Separating a set with pairs of subsets whose size is constrained

Question

Separating a set with pairs of subsets whose size is constrained

65 Views Asked by Bumbble Comm At 26 Mar 2026 - 1:01

There are two problems I am trying to solve. The first is a special case of the second, but I shall include it anyway as it possibly provides some insight.

Let $0<\lambda\le 1$ and let $X$ be a set of $n$ elements. Fot $i=1,2,\dots ,m$, let $A_i$ and $B_i$ be disjoint subsets of $X$, such that $$\mid A_i\mid +\mid B_i\mid\le \lambda n$$ for every $i$. We say that the collection $$\Sigma=\lbrace (A_i,B_i):i=1,\dots,m\rbrace\subseteq \mathcal{P}(X)\times\mathcal{P}(X) $$ of pairs $separates$ the elements of $X$ if for all $x,y\in X$ with $ x\ne y$, there is some index $i$ such that $x$ is in one of $A_i$ or $B_i$, and $y$ is in the other.
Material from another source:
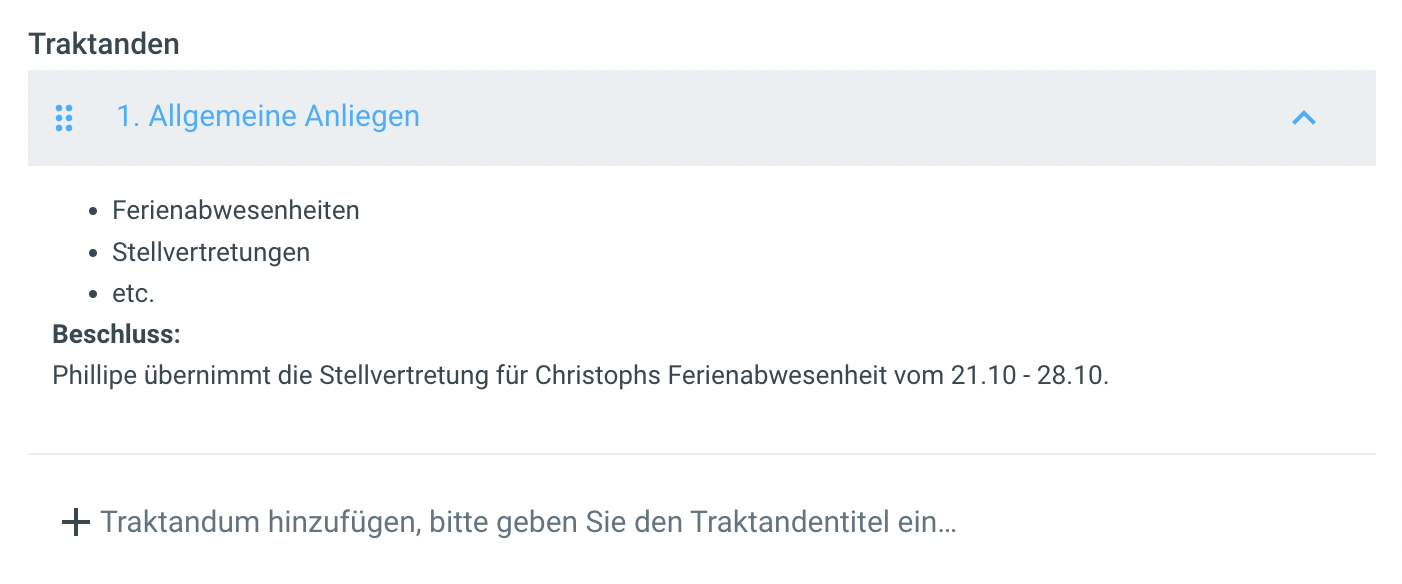Focus the Traktandum hinzufügen title field

pyautogui.click(x=528, y=523)
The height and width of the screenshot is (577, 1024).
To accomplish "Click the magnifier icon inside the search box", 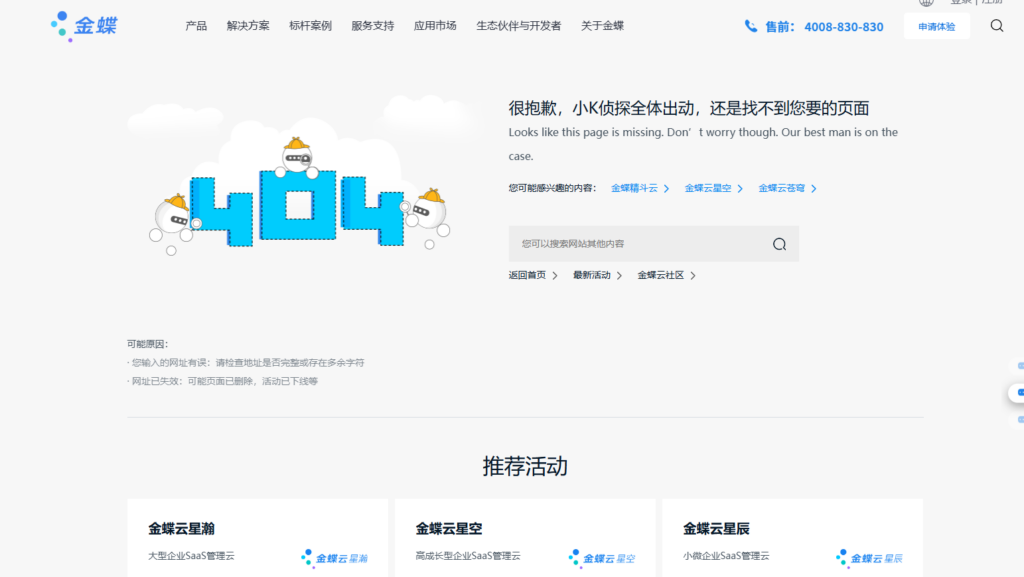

Show that if $X$ separates the elements of $X$ then $$\mid \Sigma \mid = m\ge \frac{\log_2n}{\lambda}$$

My attempt: I think I should be able to provide a probabilistic argument.

Suppose $\Sigma$ separates the elements of $X$. Then, consider deleting either $A_1$ or $B_1$ from $X$ at random, and then continuing be deleting $C_i=A_i$ or $B_i$ from what remains for all $i\le m$. We are left with (at most) a single element (else $\Sigma$ does not separate the elements of $X$).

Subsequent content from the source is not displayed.